Slampisko
Slampisko

Reputation: 99

CUDA -- simple code but some of my warps don't run

EDIT: As I was reading this question after myself, I figured it out.

The root of the problem is most likely that I didn't allocate enough memory. I will try to think about this and do it correctly and then answer to my question. Silly me. :-[ It doesn't explain the warps not showing up in stdout though...

Original question

I created a templated kernel in CUDA in which I iterate over sections of grayscale image data in global memory (shared memory optimizations are due when I get this working) to achieve morphological operations with disc-shaped structure elements. Each thread corresponds to a pixel of the image. When the data type is char, everything works as expected, all my threads do what they should. When I change it to unsigned short, it starts acting up and only computes the upper half of my image. When I put in some printfs (my device has 2.0 CC), I found out that some of the warps that should run aren't even computed.

Here's the relevant code.

From my main.cpp I call gcuda::ErodeGpuGray8(img, radius); and gcuda::ErodeGpuGray16(img, radius); which are the following functions:

// gcuda.h
…
i3d::Image3d<i3d::GRAY8> ErodeGpuGray8(i3d::Image3d<i3d::GRAY8> img, const unsigned int radius);
i3d::Image3d<i3d::GRAY16> ErodeGpuGray16(i3d::Image3d<i3d::GRAY16> img, const unsigned int radius);
…

// gcuda.cu
…
// call this from outside
Image3d<GRAY8> ErodeGpuGray8(Image3d<GRAY8> img, const unsigned int radius) {
    return ErodeGpu<GRAY8>(img, radius);
}

// call this from outside
Image3d<GRAY16> ErodeGpuGray16(Image3d<GRAY16> img, const unsigned int radius) {
    return ErodeGpu<GRAY16>(img, radius);
}
…

The library I'm using defines GRAY8 as char and GRAY16 as unsigned short.

### STATED PROBLEM 1
Please decide whether each statement agrees with the CUDA post, answering yes or no and quoting the words from the post that settle it: (a) With char data, every thread behaves as intended. (b) With unsigned short data, only the lower half of the image is computed. (c) The kernel already uses shared memory optimizations.
### STATED PROBLEM 2
In the CUDA post, what does the poster name as the most likely root of the problem?

Click-target data:
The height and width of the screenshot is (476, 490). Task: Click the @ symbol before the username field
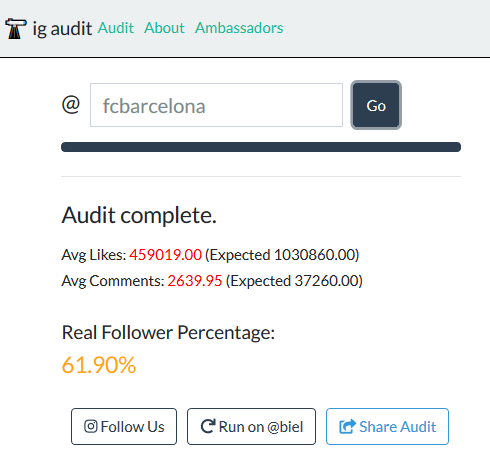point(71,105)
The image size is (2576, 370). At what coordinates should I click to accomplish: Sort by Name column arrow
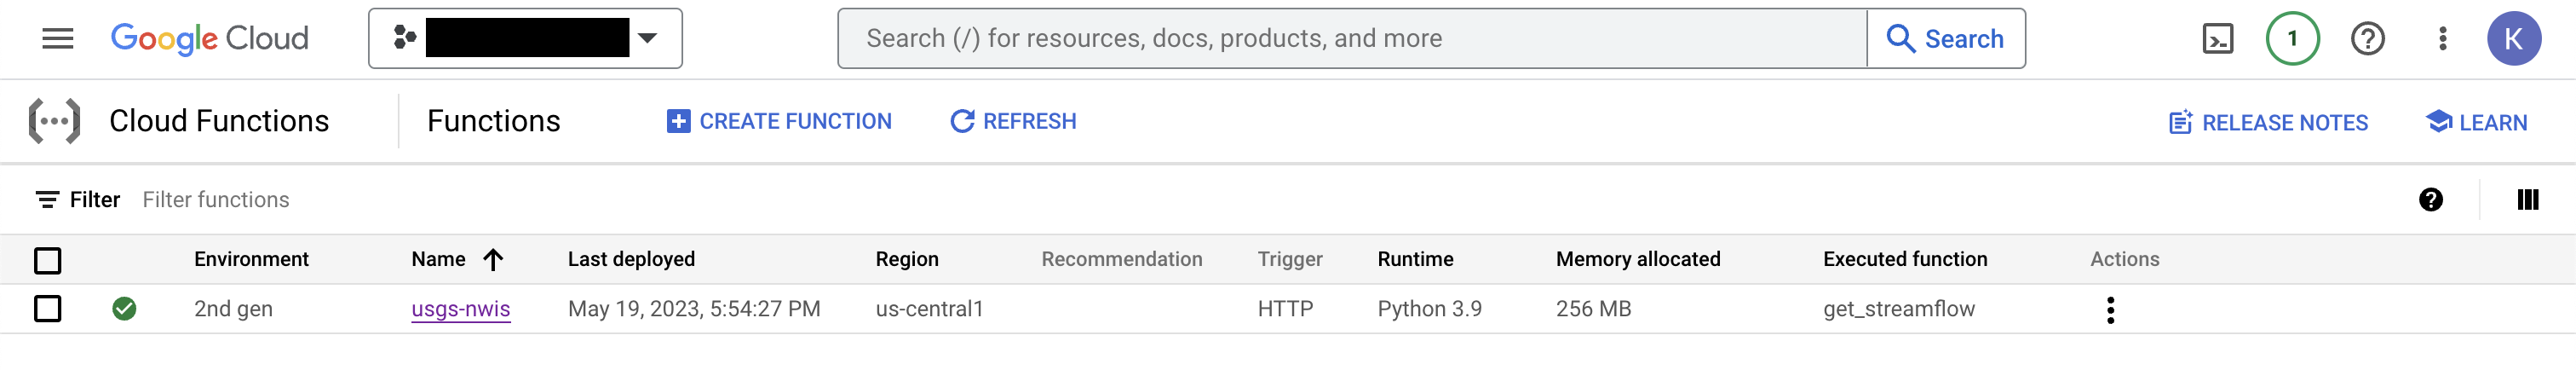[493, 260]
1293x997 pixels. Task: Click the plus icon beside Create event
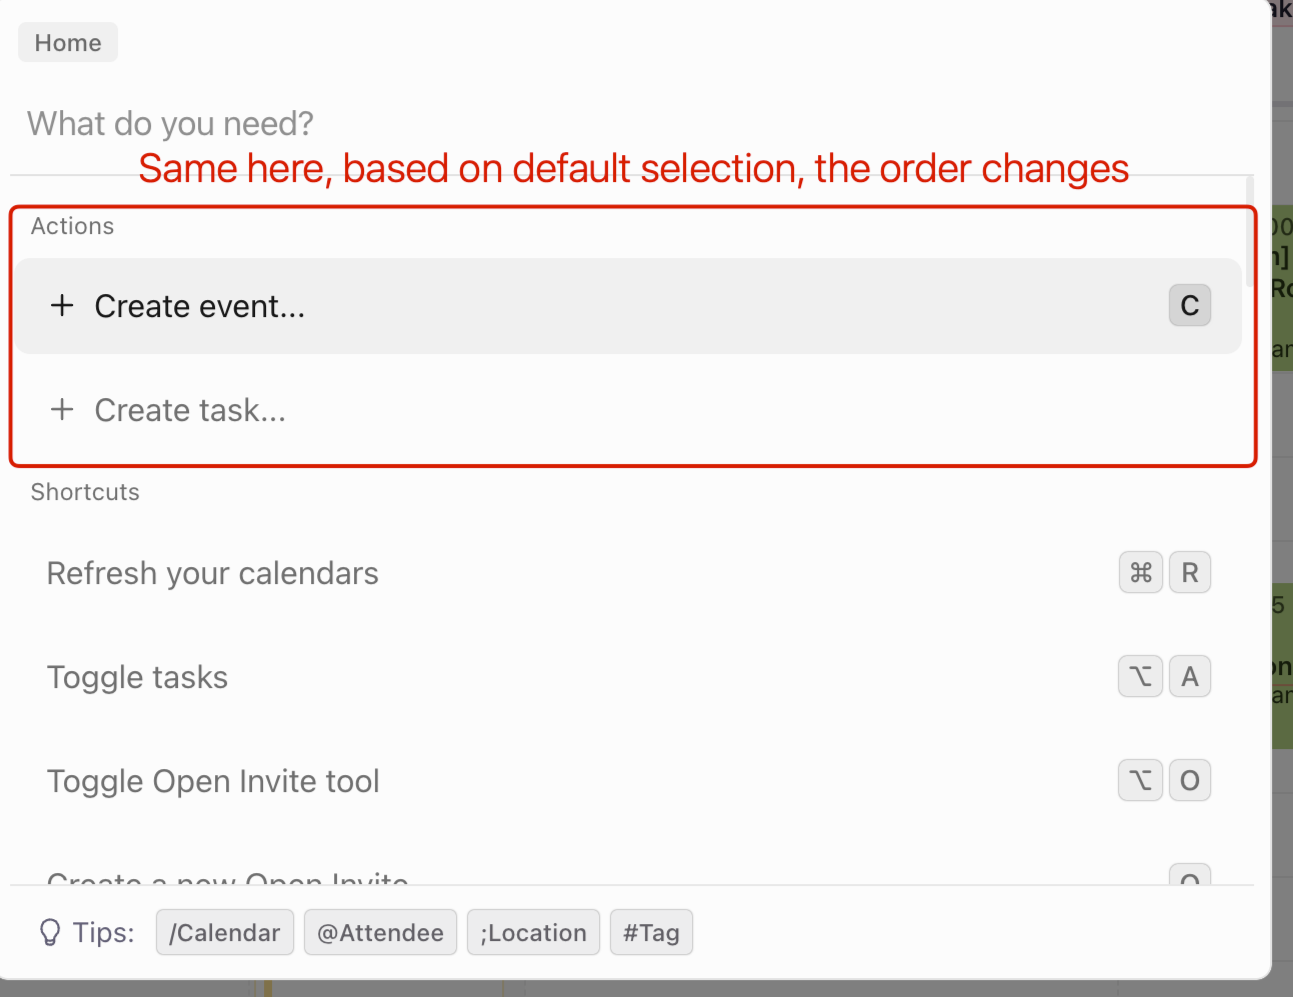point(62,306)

### COMPLETE ANSWER 1
(a) Yes: "When the data type is char, everything works as expected, all my threads do what they should."
(b) No: "it starts acting up and only computes the upper half of my image."
(c) No: "shared memory optimizations are due when I get this working"

### COMPLETE ANSWER 2
Not allocating enough memory.